Struggling to meet its tax collection targets before the deadline for the current fiscal year runs out, the Income Tax department is zeroing in on all property transactions with above Rs 20,000 in cash made post demonetisation was announced in November 2016. “Property deals are an easy way to track black money and tax evasion.
The department is looking at the property deals done after 2016 in top five property markets where cash component of more than Rs 20,000 is involved,” a senior official at the IT department told this paper. The top five markets under the tax authorities’ lens are Mumbai, Delhi NCR, Bengaluru, Chennai and Hyderabad.
As per the law implemented by the Central Board of Direct Taxes (CBDT) since June 2015, any transaction in real estate, including involving agricultural land, shall be made through account payee cheques, real-time gross settlement (RTGS) or electronic funds transfer if the amount is Rs 20,000 or above.
If cash transactions above the limit are made, then a penalty under Section 271 D of the Income Tax Act will be imposed on the seller and buyer.

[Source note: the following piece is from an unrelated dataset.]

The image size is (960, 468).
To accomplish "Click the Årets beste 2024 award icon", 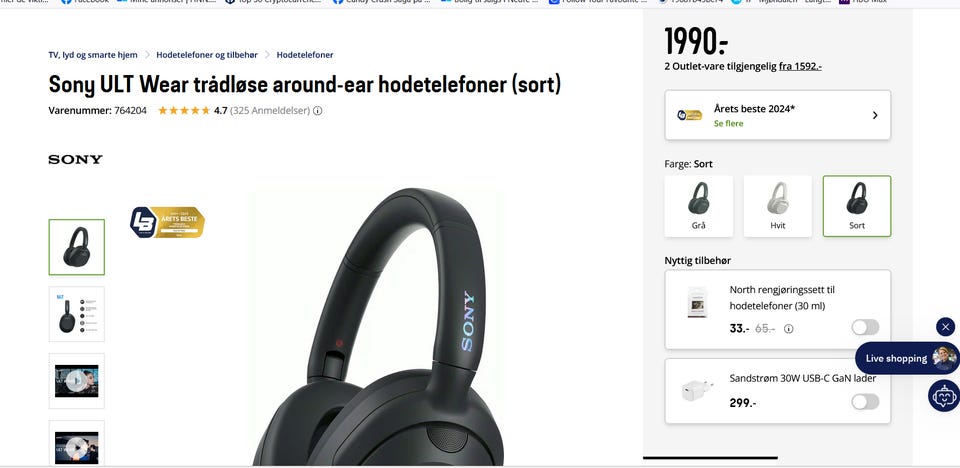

The decision follows a note from the CBDT chairman addressed to all IT offices asking them to pull up their socks since tax collection was still trending below budget expectations.However, many of those who have received notices from the CBDT are already terming the move mass harassment by the IT department.But the department is playing down these allegations, noting that in a country of 130 crore persons, where around 6 crore returns are filed every year, only 1,400 prosecutions have been filed so far for various offences under the Income Tax Act during this financial year.
“This, by any stretch of imagination, cannot be termed as mass harassment by the income tax department. Therefore, to say that prosecution notices enmasse have been sent to taxpayers for minor defaults is completely incorrect and misleading,” the CBDT said in a statement issued on Monday.